About this task: The answer should hold every line of the listing, unchanged and free of images.

Recorded data:

**********

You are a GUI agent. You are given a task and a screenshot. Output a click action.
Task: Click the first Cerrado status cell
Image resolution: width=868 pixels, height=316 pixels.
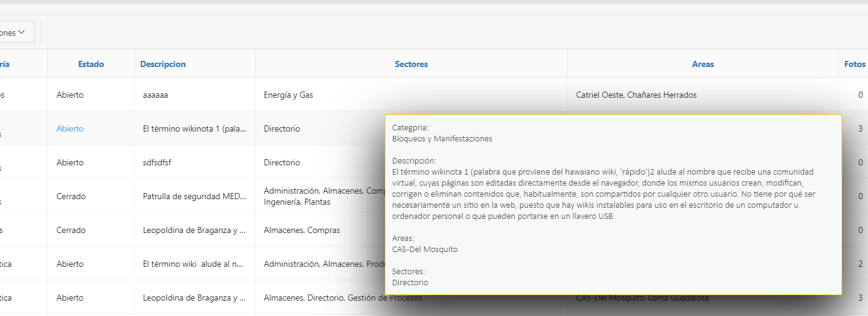coord(71,196)
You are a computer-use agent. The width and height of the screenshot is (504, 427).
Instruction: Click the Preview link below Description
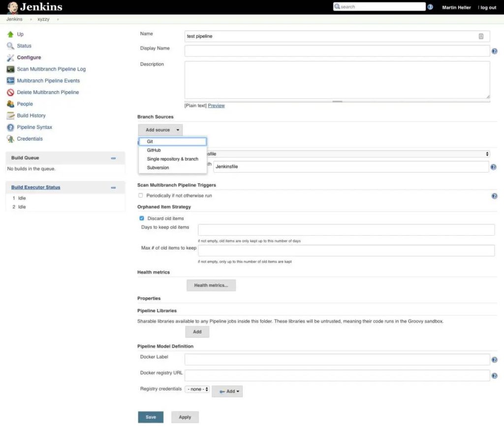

**********

Output for this exercise:
You are a GUI agent. You are given a task and a screenshot. Output a click action.
Task: Click the first Cerrado status cell
Image resolution: width=868 pixels, height=316 pixels.
coord(71,196)
You are a computer-use agent. The width and height of the screenshot is (504, 427).
Instruction: Click the Preview link below Description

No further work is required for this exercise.